Le port d’un soutien-gorge de sport sans armature est nécessaire pendant un mois et la pratique du sport n’est pas autorisée le premier mois.

Le suivi radiologique et échographique du sein n’est pas gêné par la prothèse puisqu’elle se trouve derrière la glande mammaire.

Le contrôle post opératoire se fait d’une façon régulière, en général tous les ans, et il est admis qu’un contrôle radiologique annuel est préférable. La durée de vie des implants est variable mais la moyenne admise actuellement est de 10 ans.

Outre le préjudice esthétique qu’elle peut parfois entraîner, une hypertrophie mammaire peut également être responsable de gênes dans l’activité physique et de douleurs dorsales. C’est la raison pour laquelle, dans certains cas d’hypertrophies importantes, une réduction mammaire chirurgicale peut être prise en charge par la sécurité sociale et les mutuelles.
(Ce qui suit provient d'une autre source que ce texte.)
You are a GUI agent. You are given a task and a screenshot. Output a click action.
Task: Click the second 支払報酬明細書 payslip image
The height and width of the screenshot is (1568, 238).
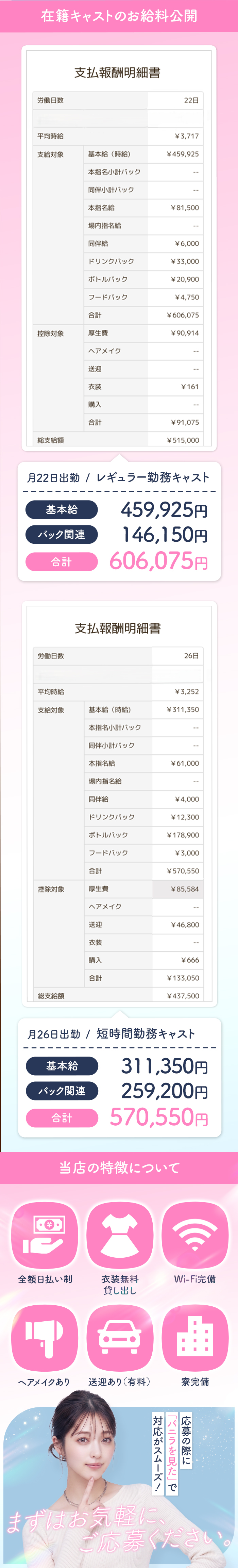coord(119,803)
L’intervention consiste à retirer l’excès de glande mammaire et de peau, repositionner et souvent réduire la taille de l’aréole ainsi que remodeler la glande restante de façon à la remonter. Elle est pratiquée sous anesthésie générale et nécessite une hospitalisation de 24 à 72 heures.

Remonter et réduire un sein hypertrophié nécessite la réalisation de cicatrices en T inversé : autour de l’aréole, verticale jusqu’au sillon sous mammaire et horizontale dans le sillon sous mammaire. Même si tout est mis en œuvre pour que les cicatrices soient de la meilleure qualité possible, le résultat définitif de ces cicatrices est imprévisible. Le plus souvent, elles sont souples et de bonne qualité.

Pendant les 4 semaines qui suivent la réduction mammaire, la patiente doit porter un soutien-gorge sans armature jour et nuit.

Même s’il est parfois possible, l’allaitement n’est pas conseillé après une réduction mammaire car il favorise un nouvel étirement du sein et donc abîmerait le résultat esthétique. Enfin, une diminution de la sensibilité du mamelon et de la peau du sein est possible, mais elle est en général transitoire. Les risques de complication de cette chirurgie vous seront expliqués en consultation par Le chirurgien qui vous prendra en charge.

Le lifting de sein, ou mastopexie, ou cure de ptôse mammaire, est l’intervention qui consiste à remonter le sein. En effet, avec le temps et sous la force de la gravité, la peau et la glande du sein ont tendance à se relâcher. Ce phénomène peut être accéléré par les importantes variations de poids ou une grossesse. Cette ptôse du sein peut être associé, ou non, a une diminution de son volume.

La cure de ptôse aura pour objectif de replacer le mamelon en position plus haute, de remodeler le tissus glandulaire, d’enlever la peau en excès dans la partie inférieure du sein et redraper la peau restante autour de la glande. Si le sein est également vidé, une prothèse mammaire sera placée devant ou derrière le muscle afin de le remplir (cure de ptôse + prothèses mammaires).